━━━ SOURCE DATA

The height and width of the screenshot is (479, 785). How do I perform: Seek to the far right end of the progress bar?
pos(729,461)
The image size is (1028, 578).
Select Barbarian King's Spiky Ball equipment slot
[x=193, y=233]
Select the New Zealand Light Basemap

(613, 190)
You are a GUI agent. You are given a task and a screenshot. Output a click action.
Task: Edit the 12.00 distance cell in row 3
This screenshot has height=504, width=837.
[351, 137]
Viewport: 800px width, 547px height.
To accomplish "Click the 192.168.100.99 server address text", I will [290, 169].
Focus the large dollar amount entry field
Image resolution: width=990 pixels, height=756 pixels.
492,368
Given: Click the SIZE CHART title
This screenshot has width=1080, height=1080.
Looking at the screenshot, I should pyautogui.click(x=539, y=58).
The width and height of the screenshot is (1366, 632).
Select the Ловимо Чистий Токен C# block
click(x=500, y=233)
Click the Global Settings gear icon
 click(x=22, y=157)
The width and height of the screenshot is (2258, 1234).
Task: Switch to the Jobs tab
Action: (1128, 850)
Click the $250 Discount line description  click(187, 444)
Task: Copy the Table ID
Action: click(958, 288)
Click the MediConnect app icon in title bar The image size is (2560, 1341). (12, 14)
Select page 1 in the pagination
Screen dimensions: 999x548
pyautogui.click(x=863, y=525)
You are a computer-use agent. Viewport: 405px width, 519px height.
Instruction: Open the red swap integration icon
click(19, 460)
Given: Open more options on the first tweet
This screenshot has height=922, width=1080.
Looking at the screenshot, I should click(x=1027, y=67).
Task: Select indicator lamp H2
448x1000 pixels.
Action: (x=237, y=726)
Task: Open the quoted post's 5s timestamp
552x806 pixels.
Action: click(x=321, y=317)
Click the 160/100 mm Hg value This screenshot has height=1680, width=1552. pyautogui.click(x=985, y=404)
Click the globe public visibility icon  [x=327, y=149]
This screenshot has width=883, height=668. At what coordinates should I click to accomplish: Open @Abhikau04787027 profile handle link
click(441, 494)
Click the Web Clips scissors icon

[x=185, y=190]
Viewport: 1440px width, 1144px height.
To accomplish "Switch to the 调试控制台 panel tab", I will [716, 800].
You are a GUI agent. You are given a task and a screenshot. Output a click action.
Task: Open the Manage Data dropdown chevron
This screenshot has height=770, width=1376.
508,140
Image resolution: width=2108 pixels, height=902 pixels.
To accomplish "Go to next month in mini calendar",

━━━━━━

→ **DESCRIPTION OF THE TASK**: Please reproduce all of the rows above verbatim, without changing a single character.

→ **EXERCISE RESULT**:
The height and width of the screenshot is (479, 785). How do I perform: Seek to the far right end of the progress bar?
pos(729,461)
The image size is (1028, 578).
Select Barbarian King's Spiky Ball equipment slot
[x=193, y=233]
Select the New Zealand Light Basemap

(613, 190)
You are a GUI agent. You are given a task and a screenshot. Output a click action.
Task: Edit the 12.00 distance cell in row 3
This screenshot has height=504, width=837.
[351, 137]
Viewport: 800px width, 547px height.
To accomplish "Click the 192.168.100.99 server address text", I will [290, 169].
Focus the large dollar amount entry field
Image resolution: width=990 pixels, height=756 pixels.
492,368
Given: Click the SIZE CHART title
This screenshot has width=1080, height=1080.
Looking at the screenshot, I should pyautogui.click(x=539, y=58).
The width and height of the screenshot is (1366, 632).
Select the Ловимо Чистий Токен C# block
click(x=500, y=233)
Click the Global Settings gear icon
 click(x=22, y=157)
The width and height of the screenshot is (2258, 1234).
Task: Switch to the Jobs tab
Action: (1128, 850)
Click the $250 Discount line description  click(187, 444)
Task: Copy the Table ID
Action: click(958, 288)
Click the MediConnect app icon in title bar The image size is (2560, 1341). (12, 14)
Select page 1 in the pagination
Screen dimensions: 999x548
pyautogui.click(x=863, y=525)
You are a computer-use agent. Viewport: 405px width, 519px height.
Instruction: Open the red swap integration icon
click(19, 460)
Given: Open more options on the first tweet
This screenshot has height=922, width=1080.
Looking at the screenshot, I should click(x=1027, y=67).
Task: Select indicator lamp H2
448x1000 pixels.
Action: (x=237, y=726)
Task: Open the quoted post's 5s timestamp
552x806 pixels.
Action: click(x=321, y=317)
Click the 160/100 mm Hg value This screenshot has height=1680, width=1552. pyautogui.click(x=985, y=404)
Click the globe public visibility icon  [x=327, y=149]
This screenshot has width=883, height=668. At what coordinates should I click to accomplish: Open @Abhikau04787027 profile handle link
click(441, 494)
Click the Web Clips scissors icon

[x=185, y=190]
Viewport: 1440px width, 1144px height.
To accomplish "Switch to the 调试控制台 panel tab", I will [716, 800].
You are a GUI agent. You are given a task and a screenshot. Output a click action.
Task: Open the Manage Data dropdown chevron
This screenshot has height=770, width=1376.
508,140
Image resolution: width=2108 pixels, height=902 pixels.
To accomplish "Go to next month in mini calendar",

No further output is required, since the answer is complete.